All lines from the one containing "Image resolution: width=800" through the final line of the listing below, and no others, must be returned exactly; no pictures belong in the copy.
────────────────────────────────────────
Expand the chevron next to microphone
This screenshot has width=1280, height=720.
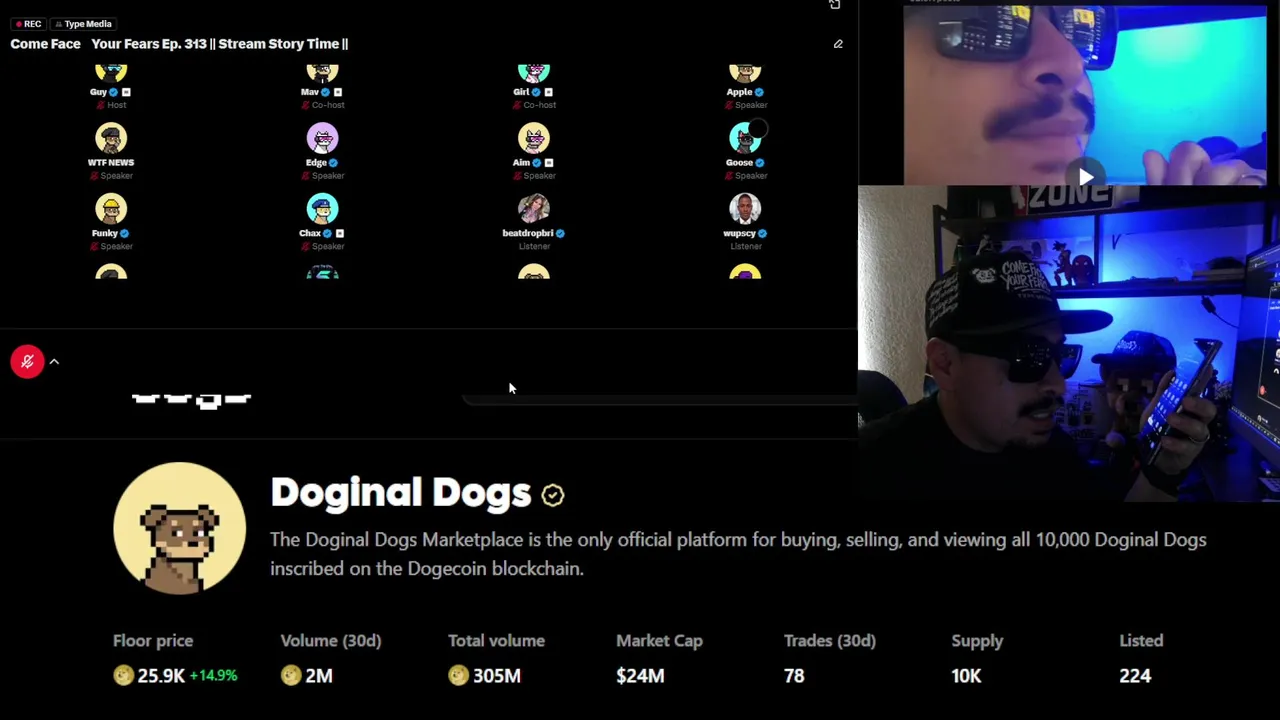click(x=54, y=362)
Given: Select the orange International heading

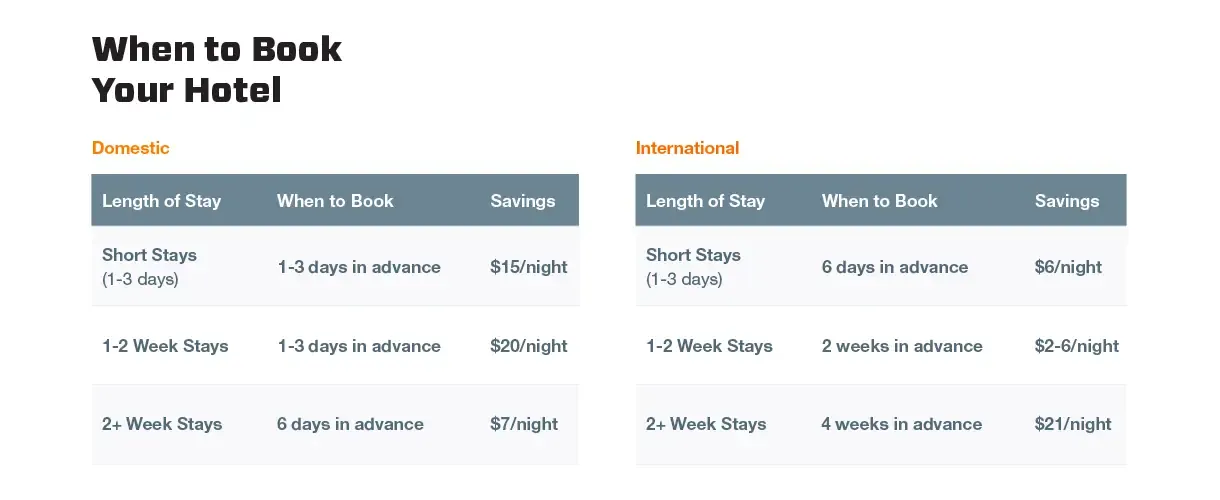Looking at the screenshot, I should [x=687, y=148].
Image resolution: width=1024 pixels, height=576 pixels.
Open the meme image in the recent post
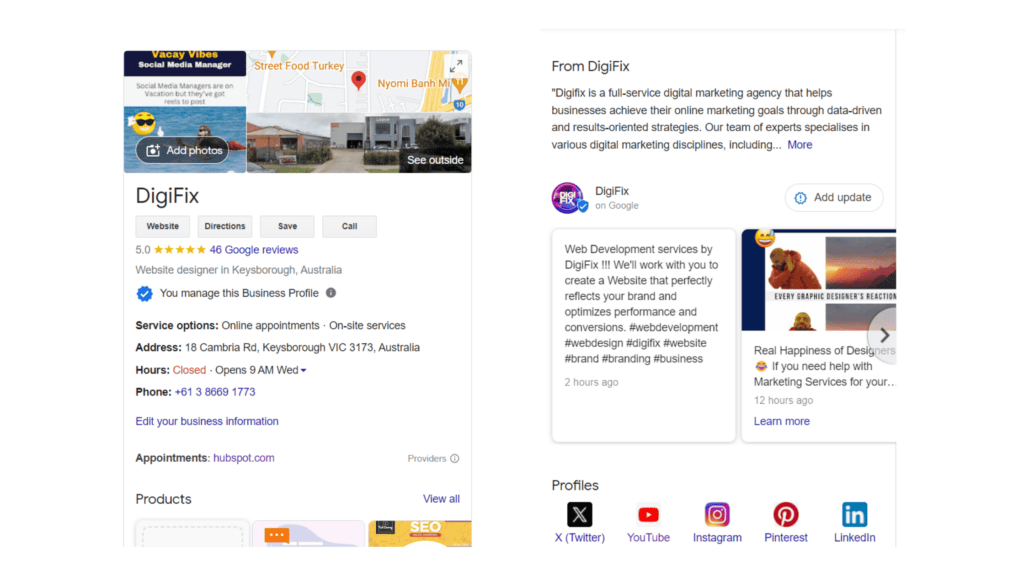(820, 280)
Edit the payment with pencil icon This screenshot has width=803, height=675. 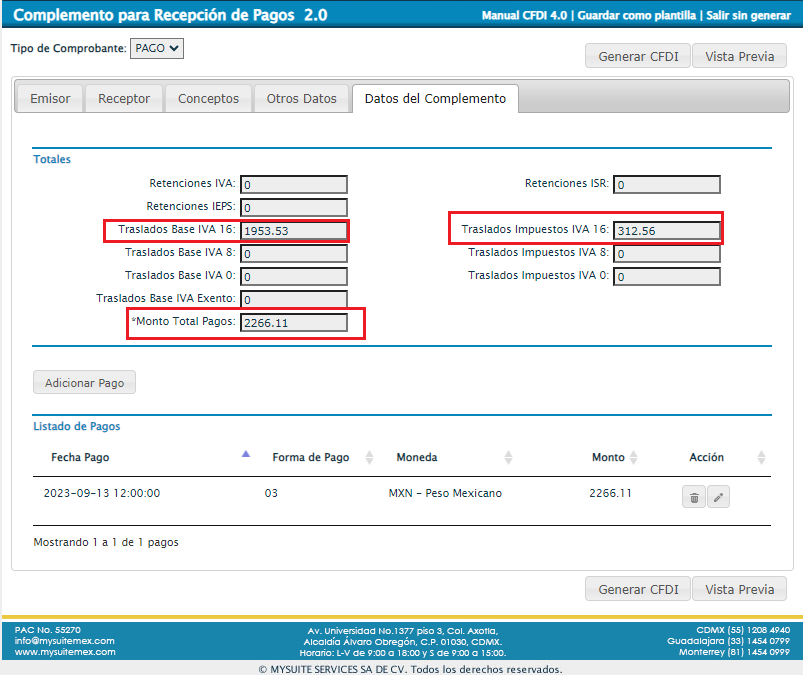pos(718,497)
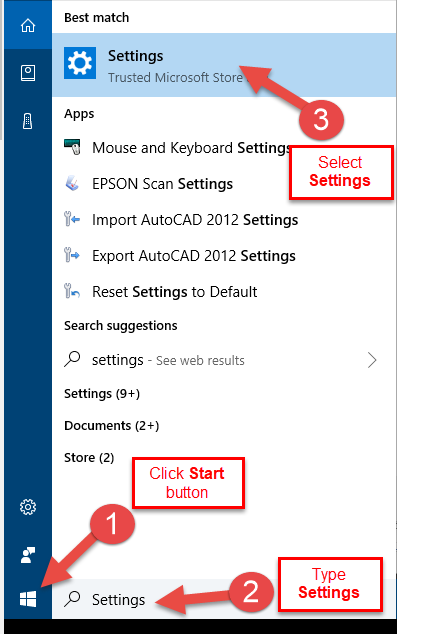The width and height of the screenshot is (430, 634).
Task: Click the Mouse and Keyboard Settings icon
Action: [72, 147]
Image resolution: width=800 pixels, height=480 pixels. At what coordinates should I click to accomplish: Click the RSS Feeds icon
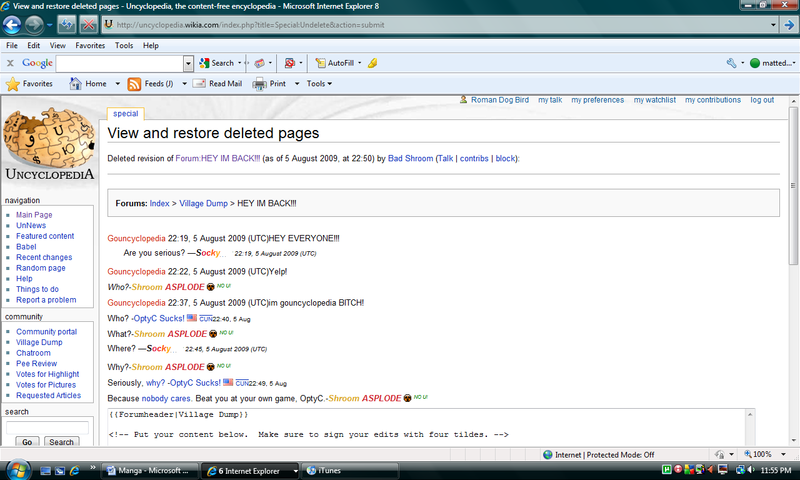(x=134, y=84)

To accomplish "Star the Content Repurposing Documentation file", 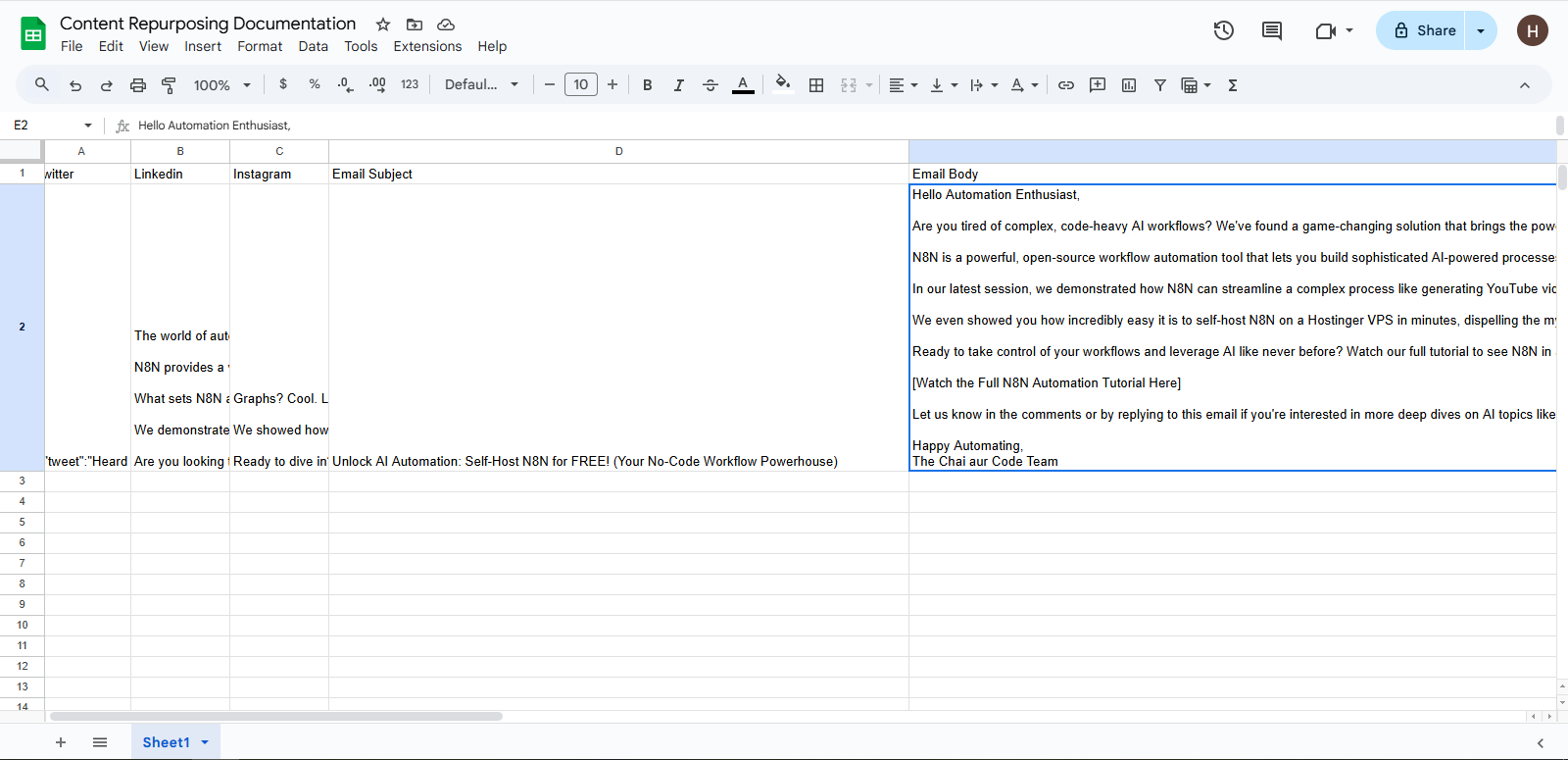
────────────────────────────────────────
#### [Solution below]
Image resolution: width=800 pixels, height=480 pixels. At what coordinates should I click to accomplish: Click the RSS Feeds icon
(x=134, y=84)

To accomplish "Star the Content Repurposing Documentation file", 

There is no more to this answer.